Il governo iracheno vuole chiudere tutti i campi in tutto il Paese affinché tutte le famiglie sfollate rientrino nelle proprie case. Lo scorso il governo centrale di Baghdad aveva fissato il 30 luglio come data in cui la regione del Kurdistan avrebbe dovuto chiudere i campi per sfollati interni e avrebbe dovuto cessare la fornitura di aiuti, tuttavia tale scadenza sia poi stata prorogata a tempo indeterminato. È stato formato un comitato congiunto Erbil-Baghdad per discutere la chiusura delle strutture. Il governo della Regione autonoma ha risposto che non costringerà le persone a tornare a casa.
Secondo i dati ufficiali, circa 26.500 famiglie (157.000 persone) rimangono nei campi per sfollati interni della regione del Kurdistan.
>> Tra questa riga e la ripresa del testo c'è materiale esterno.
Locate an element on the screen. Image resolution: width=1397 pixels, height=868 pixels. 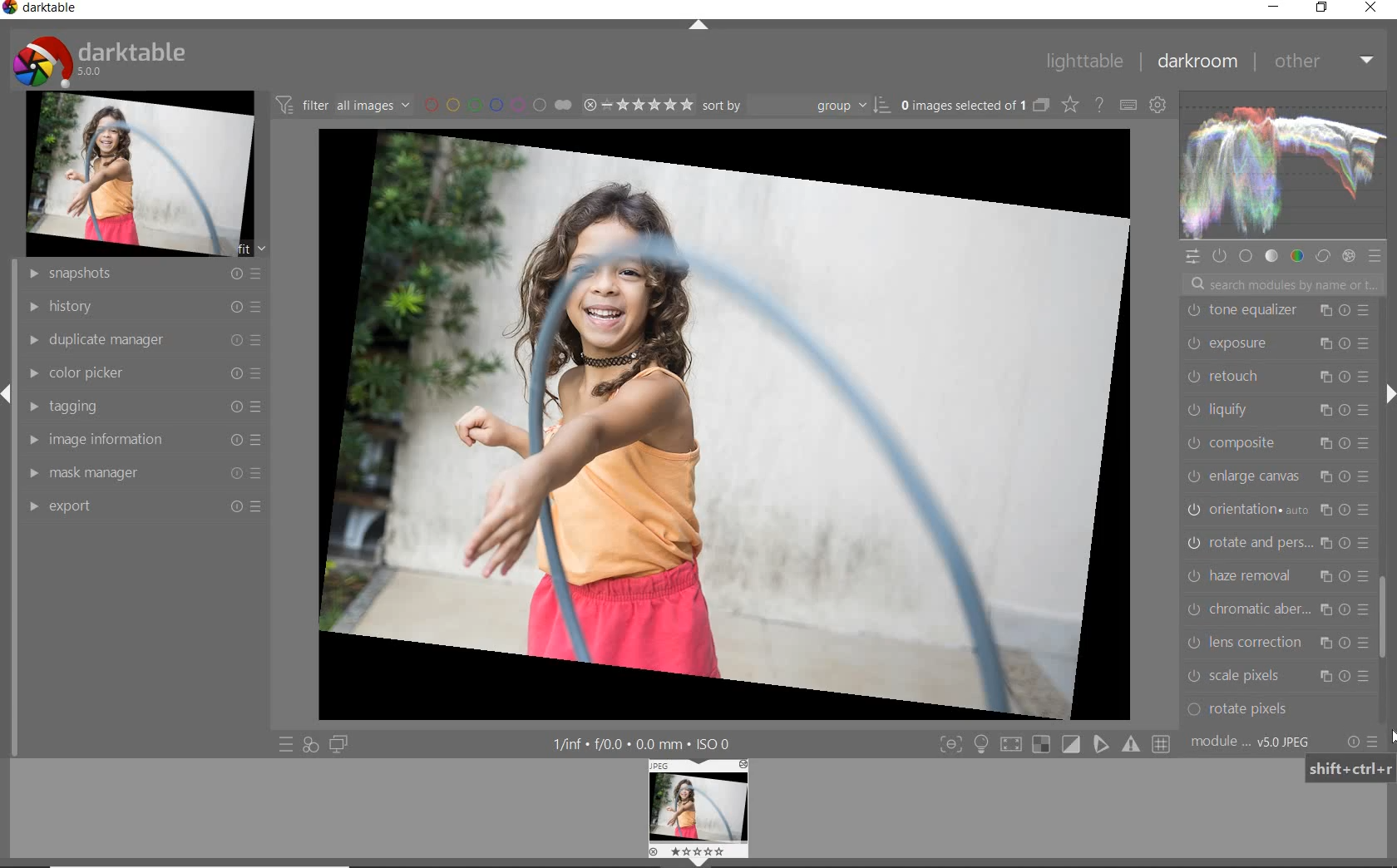
system logo & name is located at coordinates (103, 60).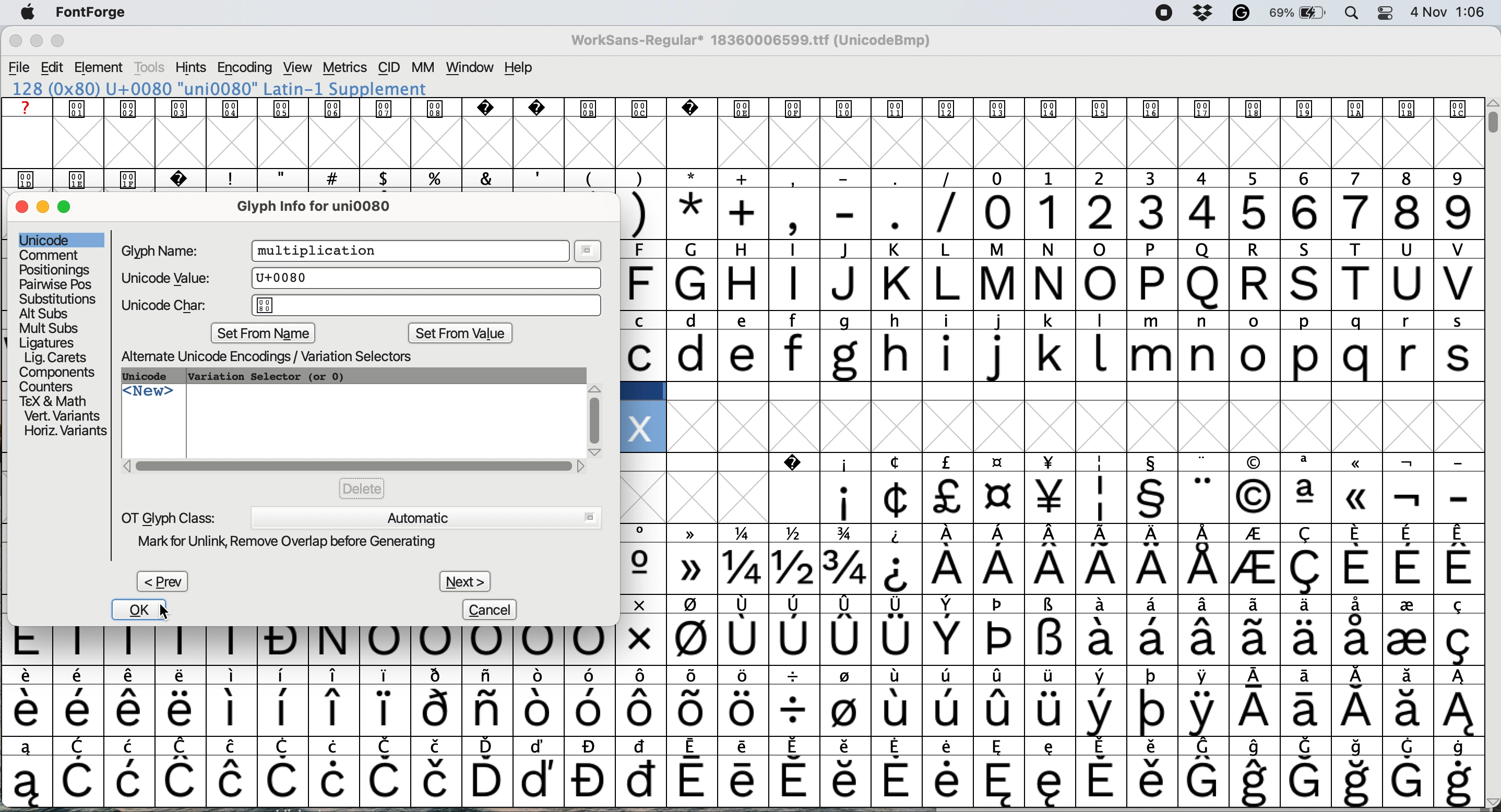 The height and width of the screenshot is (812, 1501). I want to click on minimise, so click(35, 42).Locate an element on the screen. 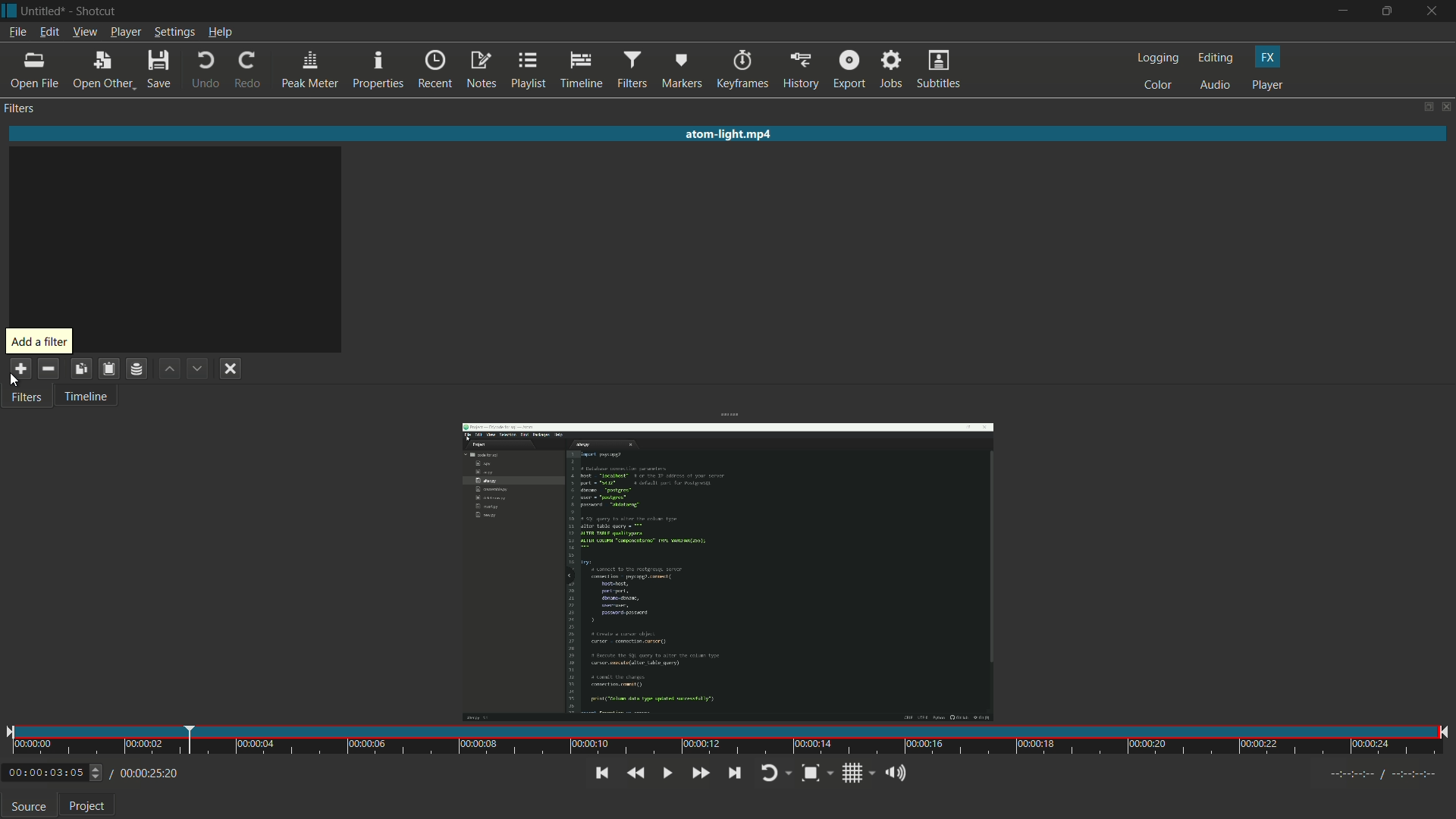  playlist is located at coordinates (530, 71).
Baghdad ha offerto quattro milioni di dinari (circa 3.050 dollari) alle famiglie che tornate a casa entro la scadenza. Nonostante gli incentivi finanziari, molte famiglie erano riluttanti a partire a causa della violenza in corso nei loro luoghi di origine, della mancanza di ricostruzione e dell’insufficienza dei servizi di base. Alcuni che hanno lasciato volontariamente i campi sono stati costretti a ritornare per l’impossibilità di reperire i beni di prima necessità.
I difensori dei diritti umani hanno espresso preoccupazione per la decisione dell’Iraq a chiudere i campi, insistendo sul fatto che tutti i ritorni devono essere volontari, sicuri e dignitosi.